Entries:
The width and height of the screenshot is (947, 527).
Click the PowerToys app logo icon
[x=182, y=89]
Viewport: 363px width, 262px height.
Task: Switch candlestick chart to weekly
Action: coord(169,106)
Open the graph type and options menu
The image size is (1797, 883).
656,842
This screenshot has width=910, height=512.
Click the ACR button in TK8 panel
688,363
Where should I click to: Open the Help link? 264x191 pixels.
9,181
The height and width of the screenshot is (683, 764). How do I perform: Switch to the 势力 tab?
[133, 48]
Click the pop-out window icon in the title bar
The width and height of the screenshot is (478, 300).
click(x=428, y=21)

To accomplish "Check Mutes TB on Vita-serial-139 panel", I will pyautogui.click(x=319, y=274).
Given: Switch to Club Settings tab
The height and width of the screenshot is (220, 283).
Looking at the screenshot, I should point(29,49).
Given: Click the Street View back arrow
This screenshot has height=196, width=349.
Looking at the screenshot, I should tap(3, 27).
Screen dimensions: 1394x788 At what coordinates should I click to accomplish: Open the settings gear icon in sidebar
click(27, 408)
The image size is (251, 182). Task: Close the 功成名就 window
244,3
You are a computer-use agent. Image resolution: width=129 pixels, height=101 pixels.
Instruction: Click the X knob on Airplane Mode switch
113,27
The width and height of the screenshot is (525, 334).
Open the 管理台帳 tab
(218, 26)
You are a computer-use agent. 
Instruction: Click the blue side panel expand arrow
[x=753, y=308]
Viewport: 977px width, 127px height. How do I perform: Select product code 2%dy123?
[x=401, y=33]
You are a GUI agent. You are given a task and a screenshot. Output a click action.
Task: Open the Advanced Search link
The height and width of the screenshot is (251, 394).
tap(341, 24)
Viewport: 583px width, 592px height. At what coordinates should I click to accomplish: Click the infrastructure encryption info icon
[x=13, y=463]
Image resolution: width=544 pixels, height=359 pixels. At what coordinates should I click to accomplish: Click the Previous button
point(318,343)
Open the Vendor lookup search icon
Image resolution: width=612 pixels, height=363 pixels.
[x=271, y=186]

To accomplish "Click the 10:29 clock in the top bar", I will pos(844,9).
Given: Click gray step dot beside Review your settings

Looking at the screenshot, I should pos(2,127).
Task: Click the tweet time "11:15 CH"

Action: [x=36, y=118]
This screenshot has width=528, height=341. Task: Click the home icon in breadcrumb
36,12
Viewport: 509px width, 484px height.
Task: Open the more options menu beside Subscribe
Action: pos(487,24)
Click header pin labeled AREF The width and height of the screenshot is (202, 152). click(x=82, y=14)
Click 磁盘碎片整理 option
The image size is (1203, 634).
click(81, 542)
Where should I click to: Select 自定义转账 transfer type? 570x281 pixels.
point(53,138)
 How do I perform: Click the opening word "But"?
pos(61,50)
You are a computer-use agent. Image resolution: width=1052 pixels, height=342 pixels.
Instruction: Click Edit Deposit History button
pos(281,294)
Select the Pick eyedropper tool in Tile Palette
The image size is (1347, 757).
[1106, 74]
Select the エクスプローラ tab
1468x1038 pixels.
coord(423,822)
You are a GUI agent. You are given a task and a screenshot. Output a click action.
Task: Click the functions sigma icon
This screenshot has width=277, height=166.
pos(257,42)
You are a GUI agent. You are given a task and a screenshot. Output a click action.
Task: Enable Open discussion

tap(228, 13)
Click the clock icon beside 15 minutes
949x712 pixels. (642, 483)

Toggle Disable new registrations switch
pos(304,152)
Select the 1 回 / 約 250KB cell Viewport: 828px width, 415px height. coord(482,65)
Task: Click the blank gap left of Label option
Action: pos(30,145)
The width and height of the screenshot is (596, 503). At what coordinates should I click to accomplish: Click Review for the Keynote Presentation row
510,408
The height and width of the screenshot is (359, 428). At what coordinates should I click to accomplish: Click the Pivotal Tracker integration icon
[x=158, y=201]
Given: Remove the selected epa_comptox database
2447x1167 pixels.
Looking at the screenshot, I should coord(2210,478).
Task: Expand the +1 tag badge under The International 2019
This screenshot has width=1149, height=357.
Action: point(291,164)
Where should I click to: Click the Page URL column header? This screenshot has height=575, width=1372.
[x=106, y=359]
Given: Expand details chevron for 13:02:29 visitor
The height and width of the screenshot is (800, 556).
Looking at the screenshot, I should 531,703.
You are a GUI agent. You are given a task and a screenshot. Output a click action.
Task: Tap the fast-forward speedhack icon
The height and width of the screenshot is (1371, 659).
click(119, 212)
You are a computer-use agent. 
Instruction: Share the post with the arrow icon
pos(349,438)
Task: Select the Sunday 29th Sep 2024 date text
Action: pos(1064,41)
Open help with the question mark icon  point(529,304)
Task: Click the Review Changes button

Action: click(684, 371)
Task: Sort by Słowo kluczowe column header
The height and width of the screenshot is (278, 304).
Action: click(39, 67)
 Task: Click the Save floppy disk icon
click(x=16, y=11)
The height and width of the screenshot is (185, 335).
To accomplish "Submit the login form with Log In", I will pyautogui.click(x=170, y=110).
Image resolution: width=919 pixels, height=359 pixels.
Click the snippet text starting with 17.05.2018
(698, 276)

Given instruction:
Reproduce all the items above with "Previous button" swapped for "Back button", changing nothing else.

Task answer:
The width and height of the screenshot is (947, 527).
Click the PowerToys app logo icon
[x=182, y=89]
Viewport: 363px width, 262px height.
Task: Switch candlestick chart to weekly
Action: coord(169,106)
Open the graph type and options menu
The image size is (1797, 883).
656,842
This screenshot has width=910, height=512.
Click the ACR button in TK8 panel
688,363
Where should I click to: Open the Help link? 264x191 pixels.
9,181
The height and width of the screenshot is (683, 764). How do I perform: Switch to the 势力 tab?
[133, 48]
Click the pop-out window icon in the title bar
The width and height of the screenshot is (478, 300).
click(x=428, y=21)

To accomplish "Check Mutes TB on Vita-serial-139 panel", I will pyautogui.click(x=319, y=274).
Given: Switch to Club Settings tab
The height and width of the screenshot is (220, 283).
Looking at the screenshot, I should point(29,49).
Given: Click the Street View back arrow
This screenshot has height=196, width=349.
Looking at the screenshot, I should tap(3, 27).
Screen dimensions: 1394x788 At what coordinates should I click to accomplish: Open the settings gear icon in sidebar
click(27, 408)
The image size is (251, 182). Task: Close the 功成名就 window
244,3
You are a computer-use agent. Image resolution: width=129 pixels, height=101 pixels.
Instruction: Click the X knob on Airplane Mode switch
113,27
The width and height of the screenshot is (525, 334).
Open the 管理台帳 tab
(218, 26)
You are a computer-use agent. 
Instruction: Click the blue side panel expand arrow
[x=753, y=308]
Viewport: 977px width, 127px height. How do I perform: Select product code 2%dy123?
[x=401, y=33]
You are a GUI agent. You are given a task and a screenshot. Output a click action.
Task: Open the Advanced Search link
The height and width of the screenshot is (251, 394).
tap(341, 24)
Viewport: 583px width, 592px height. At what coordinates should I click to accomplish: Click the infrastructure encryption info icon
[x=13, y=463]
Image resolution: width=544 pixels, height=359 pixels. At what coordinates should I click to accomplish: Click the Back button
point(318,343)
Open the Vendor lookup search icon
Image resolution: width=612 pixels, height=363 pixels.
[x=271, y=186]

To accomplish "Click the 10:29 clock in the top bar", I will pos(844,9).
Given: Click gray step dot beside Review your settings

Looking at the screenshot, I should pos(2,127).
Task: Click the tweet time "11:15 CH"

Action: [x=36, y=118]
This screenshot has width=528, height=341. Task: Click the home icon in breadcrumb
36,12
Viewport: 509px width, 484px height.
Task: Open the more options menu beside Subscribe
Action: pos(487,24)
Click header pin labeled AREF The width and height of the screenshot is (202, 152). click(x=82, y=14)
Click 磁盘碎片整理 option
The image size is (1203, 634).
click(81, 542)
Where should I click to: Select 自定义转账 transfer type? 570x281 pixels.
point(53,138)
 How do I perform: Click the opening word "But"?
pos(61,50)
You are a computer-use agent. Image resolution: width=1052 pixels, height=342 pixels.
Instruction: Click Edit Deposit History button
pos(281,294)
Select the Pick eyedropper tool in Tile Palette
The image size is (1347, 757).
[1106, 74]
Select the エクスプローラ tab
1468x1038 pixels.
coord(423,822)
You are a GUI agent. You are given a task and a screenshot. Output a click action.
Task: Click the functions sigma icon
This screenshot has width=277, height=166.
pos(257,42)
You are a GUI agent. You are given a task and a screenshot. Output a click action.
Task: Enable Open discussion

tap(228, 13)
Click the clock icon beside 15 minutes
949x712 pixels. (642, 483)

Toggle Disable new registrations switch
pos(304,152)
Select the 1 回 / 約 250KB cell Viewport: 828px width, 415px height. coord(482,65)
Task: Click the blank gap left of Label option
Action: pos(30,145)
The width and height of the screenshot is (596, 503). At what coordinates should I click to accomplish: Click Review for the Keynote Presentation row
510,408
The height and width of the screenshot is (359, 428). At what coordinates should I click to accomplish: Click the Pivotal Tracker integration icon
[x=158, y=201]
Given: Remove the selected epa_comptox database
2447x1167 pixels.
Looking at the screenshot, I should coord(2210,478).
Task: Expand the +1 tag badge under The International 2019
This screenshot has width=1149, height=357.
Action: point(291,164)
Where should I click to: Click the Page URL column header? This screenshot has height=575, width=1372.
[x=106, y=359]
Given: Expand details chevron for 13:02:29 visitor
The height and width of the screenshot is (800, 556).
Looking at the screenshot, I should 531,703.
You are a GUI agent. You are given a task and a screenshot. Output a click action.
Task: Tap the fast-forward speedhack icon
The height and width of the screenshot is (1371, 659).
click(119, 212)
You are a computer-use agent. 
Instruction: Share the post with the arrow icon
pos(349,438)
Task: Select the Sunday 29th Sep 2024 date text
Action: pos(1064,41)
Open help with the question mark icon  point(529,304)
Task: Click the Review Changes button

Action: click(684, 371)
Task: Sort by Słowo kluczowe column header
The height and width of the screenshot is (278, 304).
Action: click(39, 67)
 Task: Click the Save floppy disk icon
click(x=16, y=11)
The height and width of the screenshot is (185, 335).
To accomplish "Submit the login form with Log In", I will pyautogui.click(x=170, y=110).
Image resolution: width=919 pixels, height=359 pixels.
Click the snippet text starting with 17.05.2018
(698, 276)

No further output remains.